To provide insights into FLiDMT treatment patterns based on a retrospective review of the medical records of US patients with RRMS.
In our study, 52 distinct medical records of RRMS patients initiated on injectable DMTs between 08/31/08 and 08/31/13 were abstracted from 6 US-based neurology clinics. Eligible patients had at least 3 visits: 1 visit prior to FLiDMT initiation (pre-index visit), 1 visit where FLiDMT agents were initiated (index visit), and >1 visit within the 24 months following FLiDMT initiation. Baseline demographics and clinical characteristics were collected at the pre-index and index visits. Disease progression indicators, relapse rate, FLiDMT treatment patterns (i.e. persistency, discontinuation, switching, and restart), and reasons for therapy change were tracked in the post-index visits at distinct time windows of 3, 6, 9, 12, 18, and 24 months. Descriptive statistics of FLiDMT treatment patterns and survival curves for persistency were generated.

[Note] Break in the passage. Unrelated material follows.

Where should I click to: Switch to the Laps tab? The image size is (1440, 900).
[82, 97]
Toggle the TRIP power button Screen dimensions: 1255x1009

Eligible patients were 71% female with a mean age of 38.4 years. The FLiDMT persistence rate was 81% at 12 months and 71% at 24 months. Over the 2 years of follow-up, 27% of patients on FLiDMT switched to another MS medication. Among those that switched, 36% switched within 6 months. While the main reason for switching within first 12 months were adverse events (50%), clinical events, such as lack of efficacy (27%), MRI evidence of disease progression (13%), and acute exacerbation (7%), were the main reasons for switching between 12-24 months. Only 4% of patients re-started on their initial treatment during the 24-month follow-up period.
One third of patients were not persistent on their initial FLiDMT at 24 months. Understanding the reasons associated with FLiDMT non-persistence and switching may inform appropriate treatment selection to improve patient’s persistence to MS treatment.